## [Quoted passage]
..............................
Afterword

The scream came unexpectedly. It was a sound of great anguish, as if the pain of the child had found a woman's voice. It was a sound of grief, of the letting go that follows the formal acceptance of great suffering.

With a patient in a psychiatric ward, I heard the woman's scream as Megan Kanka disappeared in the dead of summer. The patient had just heard that the child had been raped and murdered. For the next twelve hours, there was profound mourning among the women on the ward. Many were victims of sexual abuse, and the news of the rape and murder of a small girl was more than they could bear. I did not think so many tears could fall for so long. That was in 1994. It is now 1999.

In the essay you have read, I wanted to establish a narrative of the murder and its aftermath, and I wanted to offer an interpretation of what this tragedy tells us about the universal tragedy of sexual child abuse and the particular tragedy of Megan Kanka’s death. I wanted to write an true elegy, a poem, but instead there is this essay. I am only an academic writer, a father of five whose sadness for the death of a child I did not know continues to haunt me. I have tried to mark this tragedy in the only way that I know.
..............................
## [Source material]
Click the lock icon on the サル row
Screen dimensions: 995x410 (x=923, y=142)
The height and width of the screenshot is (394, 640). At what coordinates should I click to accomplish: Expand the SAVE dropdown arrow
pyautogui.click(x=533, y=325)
..............................
## [Task to complete]
Continue the afterword on Megan Kanka's death, starting after its last sentence.

## [Exercise response]
Yet how easily the child is lost among the agendas. Sometimes I think that I have put Megan Kanka behind me and then I round a corner and see a pink ribbon on a mother's blouse and the politics and sociology of it all fades.

An elegy is supposed to end with the contemplation of something eternal. As much as I would like it to be otherwise, I'm afraid that I have seen very little in life that is constant except the telling of truthful stories and the making of sincere wishes.

I wish for you, then, Megan, a house in the afterlife where

. . . peace comes dropping slow,
Dropping from the veils of the morning to where the cricket sings;
There midnight's all a glimmer, and noon a purple glow,
And evening full of the linnet's wings.

W. B. Yeats, "The Lake Isle of Innisfree" (5-8)

I wish for you a place to live where you can experience corsages and kisses and promises kept. I wish for you your own children with whom you garden in the spring, and I wish that your grandchildren may surround you in your old age to return the love that you surely earned in your seven short years. I wish you happiness and rest in that place, Megan, where you will be always with each of us in our deep heart's core.